Jörg schaute über den Heller. Ein paar Pferde grasten dort und dazwischen zwei Rinder. Ein warmer Wind strich leicht über seine Arme und die Sonne am wolkenlosen Himmel versprach einen wunderbaren Tag. Der große Zeiger der Kirchturmuhr stand auf zehn. Also hatte er eine knappe Stunde Zeit bis zum Gespräch mit dem Pastor. Für einen Spaziergang durch das Ostdorf würde es reichen. Er ging am Spielteich vorbei, auf dem einige Kinder bereits ihre Boote schwimmen ließen. Alles kleine potentielle Kunden, dachte er belustigt und wünschte sich für nachmittags vielleicht nicht mehr ganz so gutes Wetter. Gegen Sonnenschein konnte er grundsätzlich nur schwer anspielen.
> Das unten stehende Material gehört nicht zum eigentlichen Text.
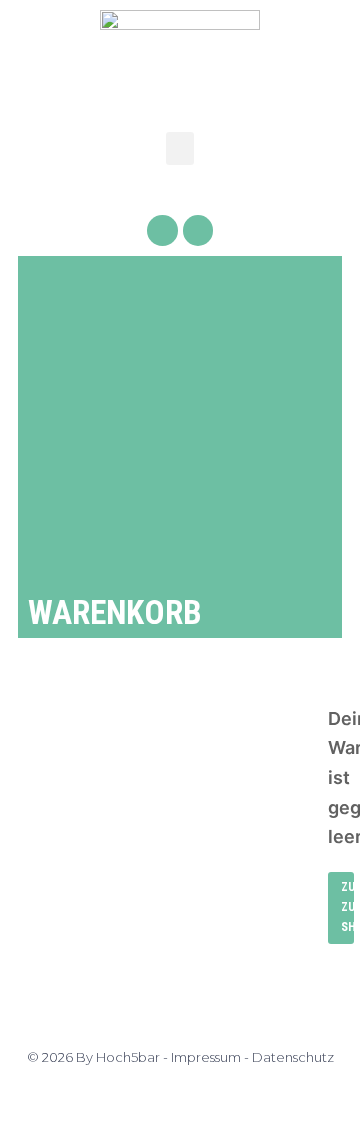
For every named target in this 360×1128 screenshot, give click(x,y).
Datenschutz (293, 1057)
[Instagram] (198, 230)
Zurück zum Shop (347, 907)
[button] (180, 148)
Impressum (206, 1057)
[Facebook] (162, 230)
»Moin, Pomodoro.« Neben ihm war Herbert Thies vom Fahrrad abgestiegen. »Na, alles klar mit nachher?«

»Hallo, Herbert. Gibt es schon Anmeldungen für heute Abend?«

»Natürlich. Einige Leute haben bereits nach Karten gefragt. Einer war sogar schon zweimal da. Der scheint ein großer Fan von dir zu sein. Ich war gerade bei Marten im Kinderspielhaus. Daher diese aktuelle Information!« Thies lachte.

»Dann kann ja nichts mehr schiefgehen«, antwortete Jörg.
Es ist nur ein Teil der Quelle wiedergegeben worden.